課題内容: 「クッション」を「緩衝材」に置き換えて、抜粋のうち「腰には、5つの骨からなってい」を含む語句で始まり「並びがずれて起こる症状です。」で終わる部分をもう一度書いてください。

提供された抜粋:
長く歩けない、しびれ、残尿感―原因は“すべり症”かも?

imasia_3029952_S

もし介護をしているご家族の方が「長く歩けなくなってきた」と感じたら、体力がなくなったからだけではないかもしれません。 もしこんなことに心当たりがあれば、“すべり症”の可能性があります。

・歩き出してしばらくすると、足のしびれや痛みが強くなる

・前かがみになったり、座って少し休むと楽になる

・歩ける距離が日によって違う

・慢性的な腰痛もしくは太ももやお尻の痛みがある

・排尿排便に困難がある

すべり症とは?

すべり症とは高齢者に多い腰の疾患です。

腰には、5つの骨からなっている【腰椎(ようつい)】があります。5つの骨はそれぞれ【椎体】といい、腰には5つの椎体が並んでおり、その5つを腰椎といいます。 また、それぞれの椎体の間には椎間板(ついかんばん)という軟骨などが存在し、クッションの役割をしています。すべり症は腰椎の並びがずれて起こる症状です。

スポーツ選手などに多い「分離すべり症」は、椎体の一部分が分離・骨折してずれることで起こります。骨折・分離後にすぐに症状が出現することもありますが、すぐに椎体がすべる(ずれる)とは限らず、高齢になってから“すべり”が出現して症状が出現することもあります。

一方、高齢者の方に多い「変性すべり症」は、椎間板の老化により椎体が前方に押し出されるようにずれてくるのが原因です。

入力データ:
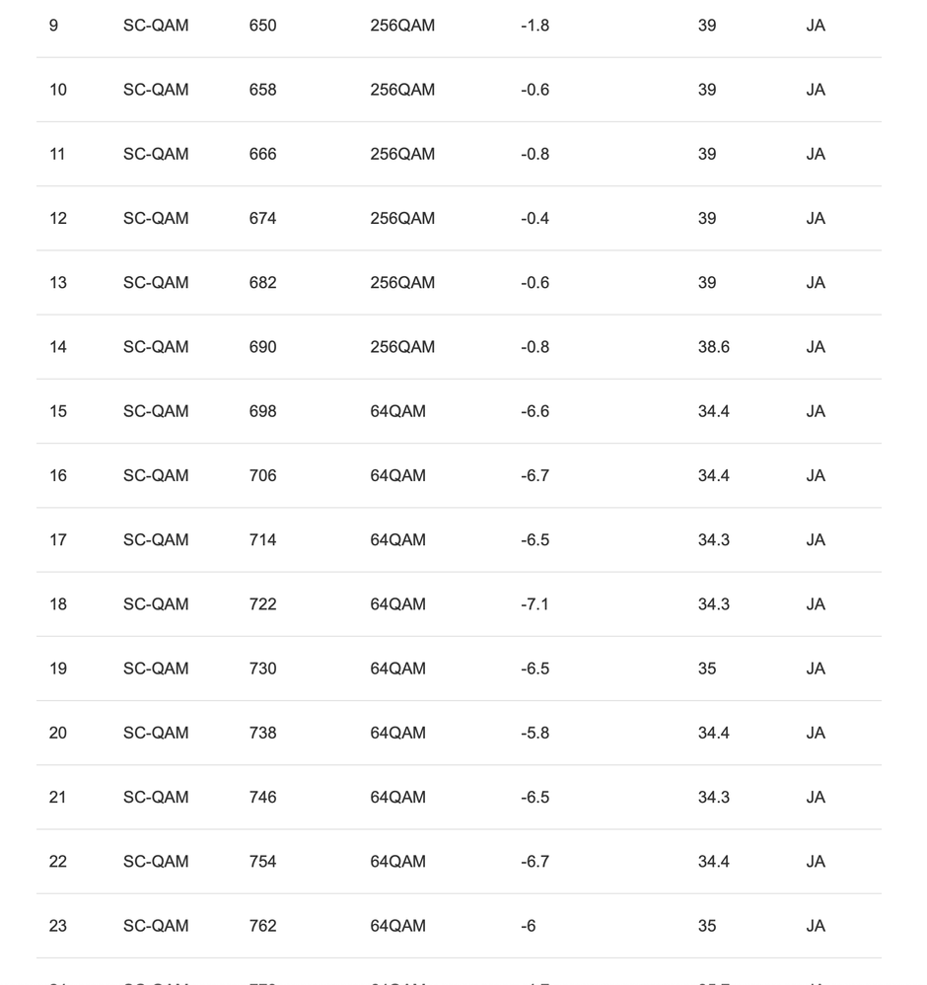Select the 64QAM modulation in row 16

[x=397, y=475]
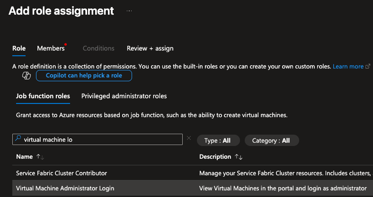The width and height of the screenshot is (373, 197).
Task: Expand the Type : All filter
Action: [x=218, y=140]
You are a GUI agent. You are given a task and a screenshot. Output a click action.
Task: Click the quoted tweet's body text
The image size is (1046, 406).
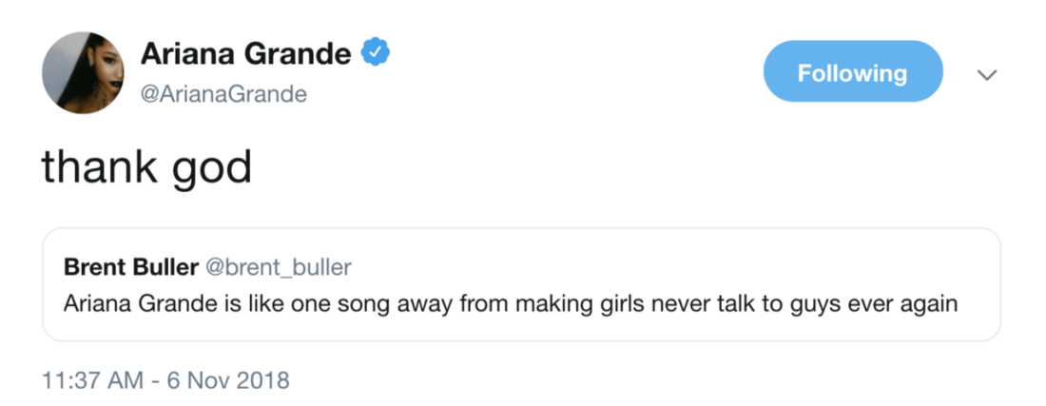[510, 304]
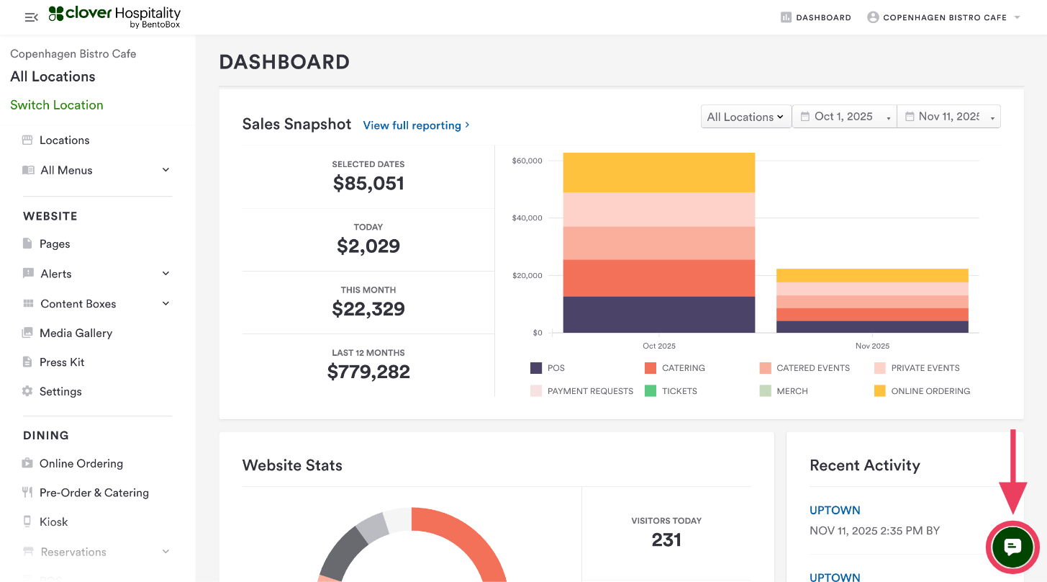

問題の解答:
腰には、5つの骨からなっている【腰椎(ようつい)】があります。5つの骨はそれぞれ【椎体】といい、腰には5つの椎体が並んでおり、その5つを腰椎といいます。 また、それぞれの椎体の間には椎間板(ついかんばん)という軟骨などが存在し、緩衝材の役割をしています。すべり症は腰椎の並びがずれて起こる症状です。